Songs to Earth, Songs to Seeds – An attempt to understand and portray the old cultivation processes, rituals and traditions

Taiteellinen työ / siihen pohjautuva työ | Kaksivuotinen

I will continue and complete my research with the staple food grains of rice and rye, and create and exhibit second part of the project Songs to Earth, Songs to Seeds with the focus on current cultivation processes, traditions and rituals, and mythologies related to them. The project highlights issues of food security, access to clean water and nourishment as well as the importance of the traditions of sustainable cultivation in the current climate emergency. It brings to the fore the often invisible and inaccessible process of staple food cultivation such as rice and rye, two of important staple food grains in our world. The work invites the audience to experience a process in which ecologies, stories, water, land, grains, and farmer’s labour – and their songs to the Earth and to the seeds – are intertwined with consumer life in our contemporary world. I will produce series of work including drawings, multi-channel video installation as well as camera-based performances embedded in the video works. What does it mean to coexist living far away or nearby? What visible and invisible linkages, connections and disconnections makes this possible or real? Something which is cultivated elsewhere and is being consumed in Finland, what meaning does it bring or create in our life?
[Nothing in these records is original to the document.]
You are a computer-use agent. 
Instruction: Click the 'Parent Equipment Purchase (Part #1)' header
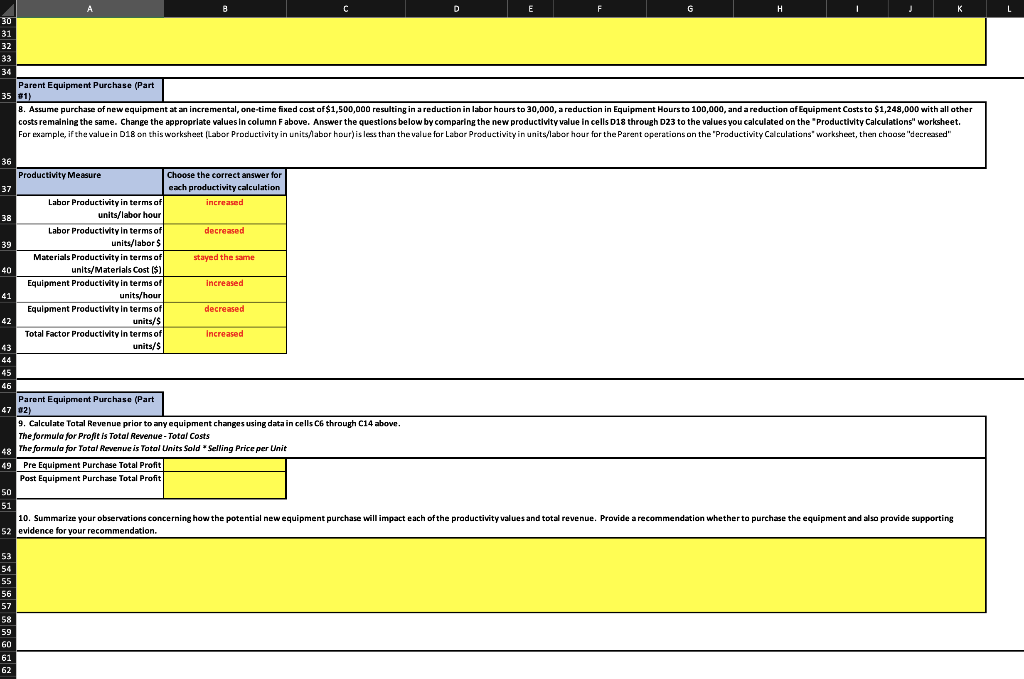tap(88, 89)
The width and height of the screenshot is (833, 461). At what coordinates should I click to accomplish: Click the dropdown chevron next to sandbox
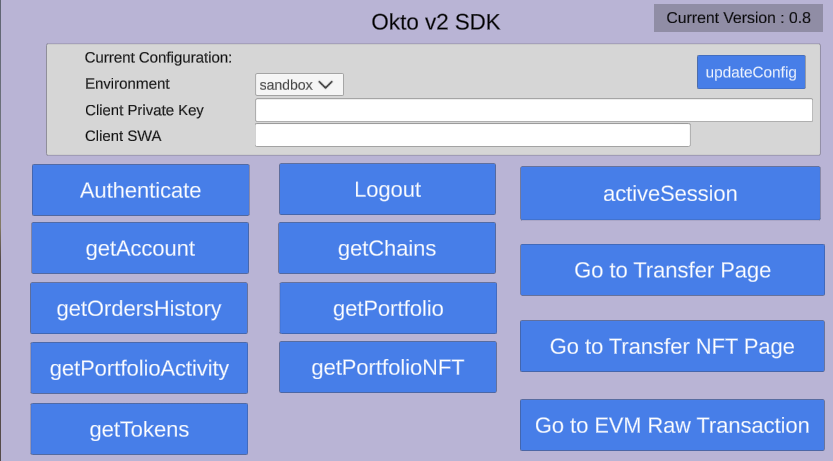point(325,85)
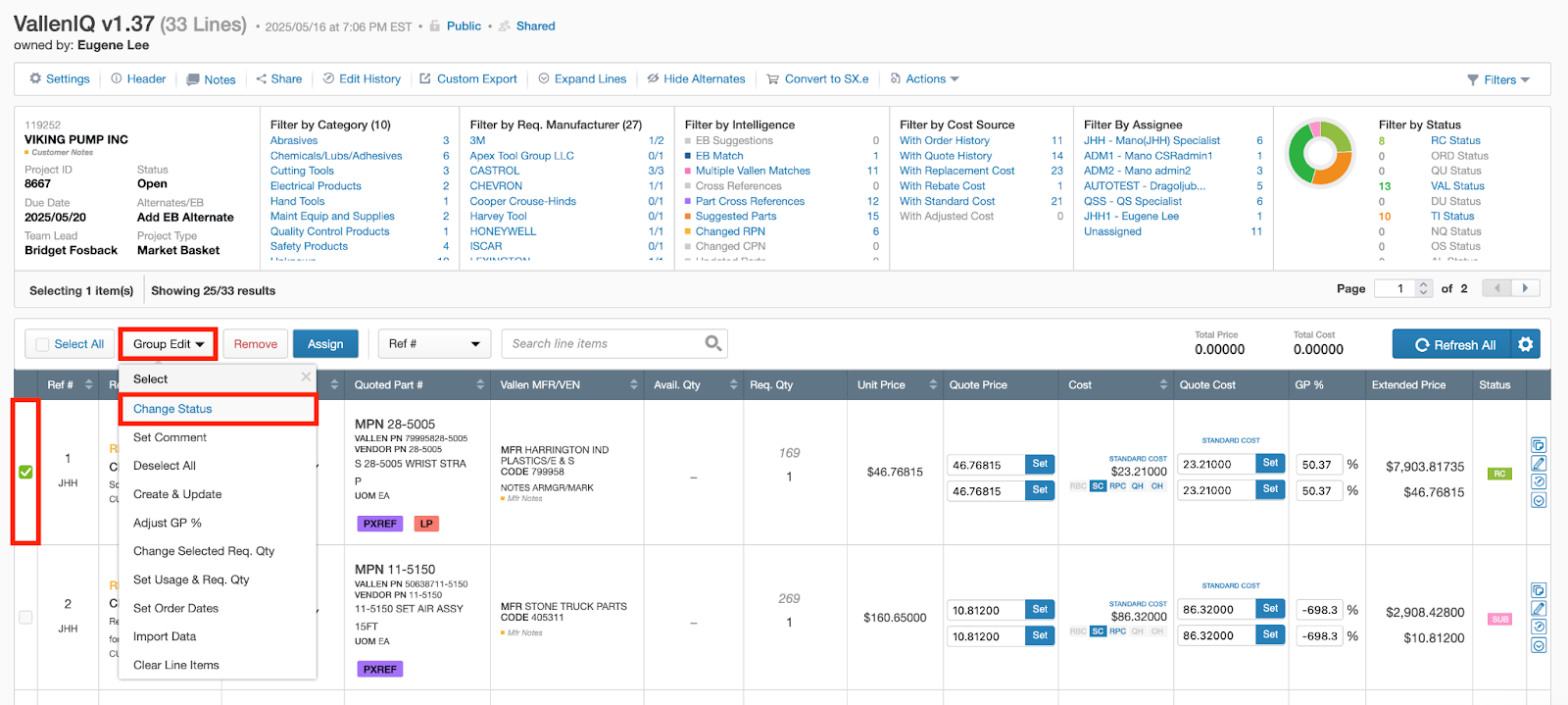
Task: Open the Actions dropdown menu
Action: (x=925, y=79)
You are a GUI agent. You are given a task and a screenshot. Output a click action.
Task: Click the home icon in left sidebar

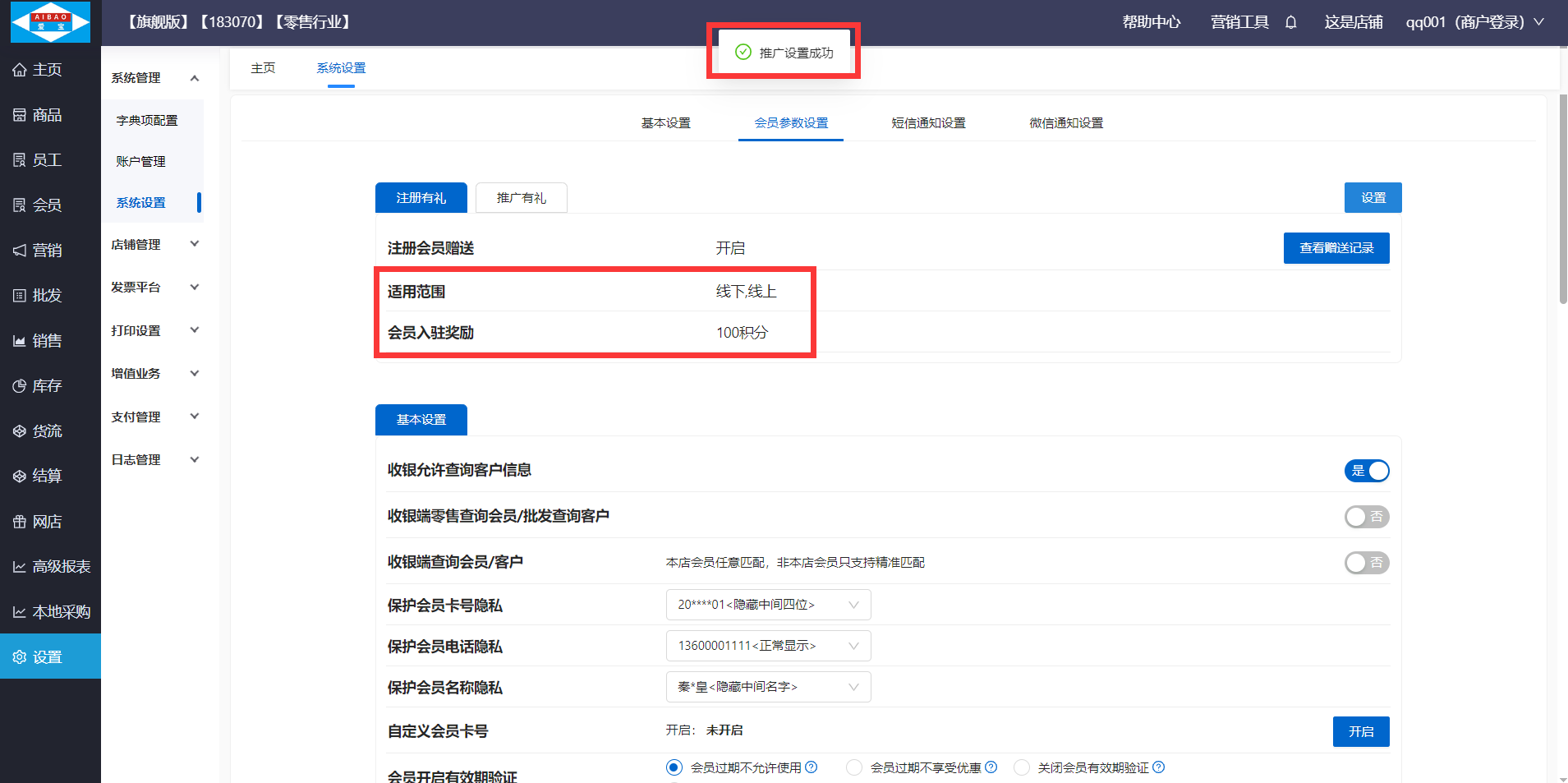tap(20, 70)
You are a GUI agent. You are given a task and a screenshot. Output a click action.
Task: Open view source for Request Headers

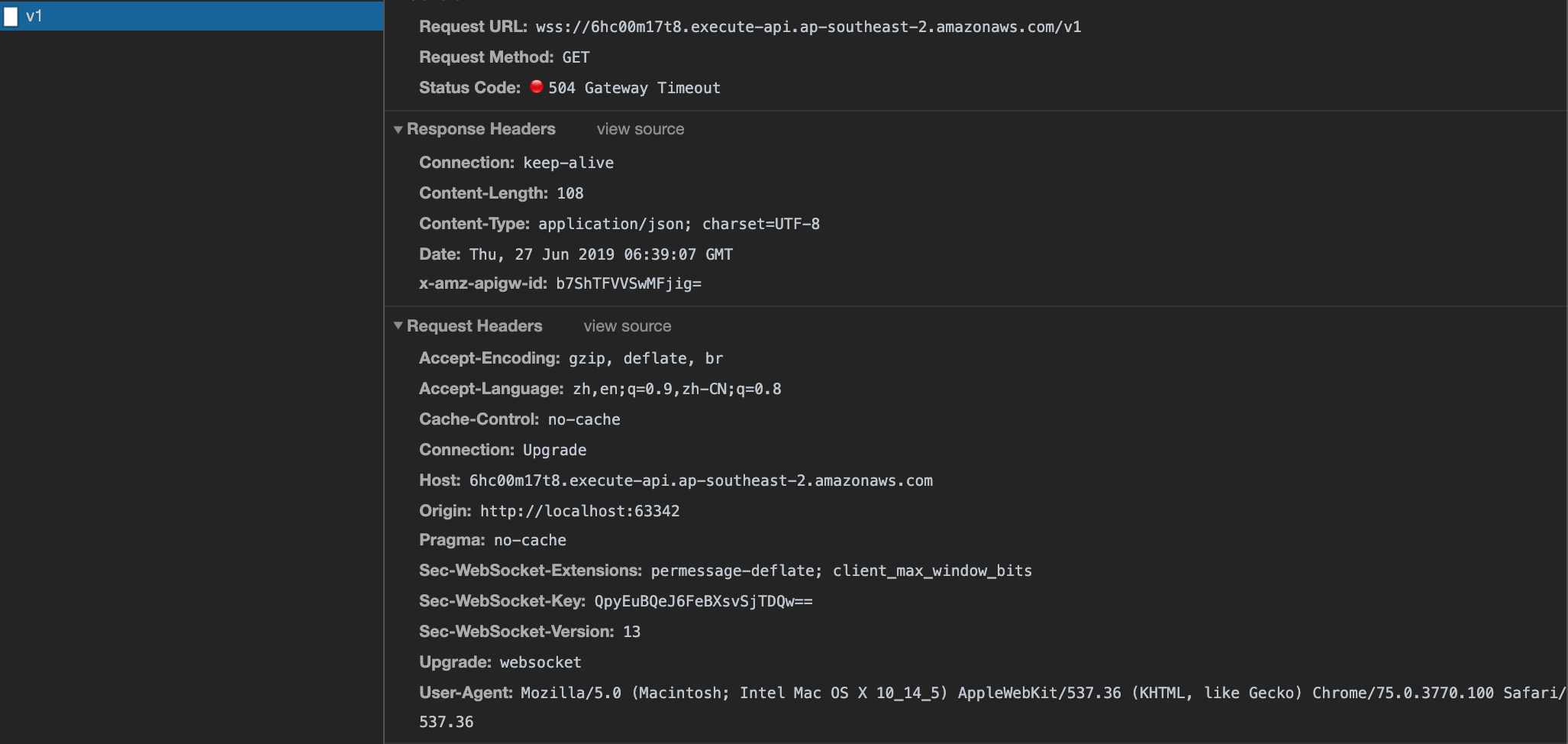click(x=628, y=326)
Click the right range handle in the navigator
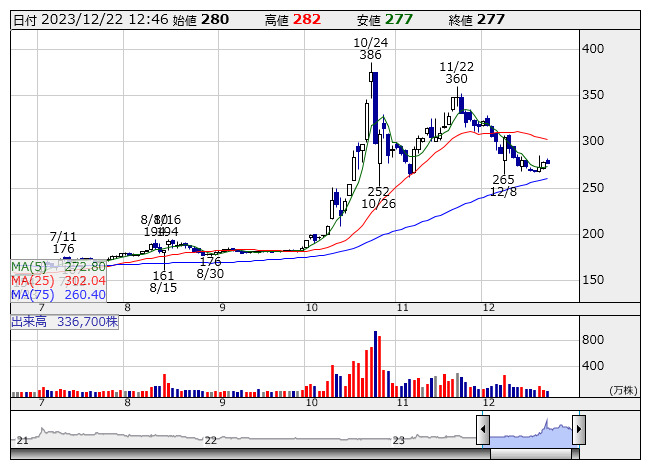This screenshot has width=653, height=470. click(578, 430)
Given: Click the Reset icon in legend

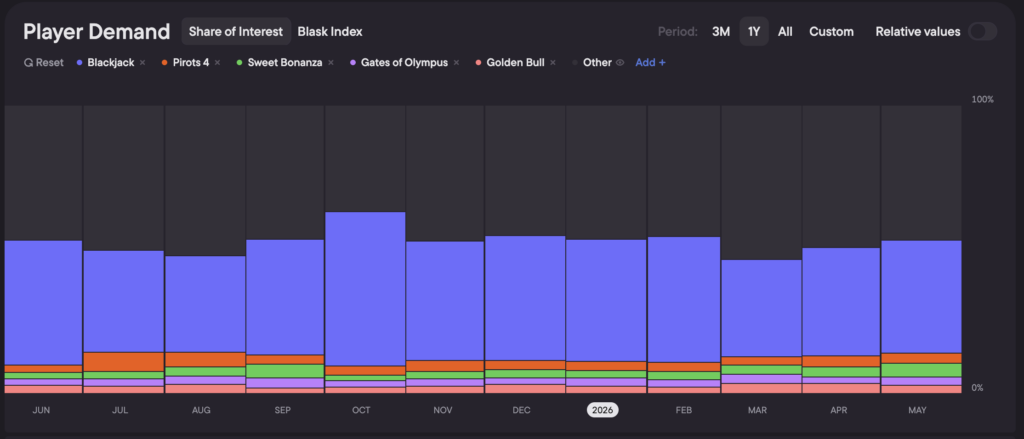Looking at the screenshot, I should point(28,63).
What about locally cultivated food? Simple matter elsewhere can make a difference here where we live. In the world, we live relationally despite continental, political, societal and geographical differences. A conversation that I have with myself can be expanded to thinking and living together in the world. The title of the work ‘Songs to the Earth, Songs to the Seeds’ refers to the long and ritual processes of staple food grains’ cultivation. My aim is to juxtapose the rice cultivation in Iran (from the first part of the project), together with the Landless Workers Movement in Brazil and local Finnish farming traditions and methods cultivating rye grain.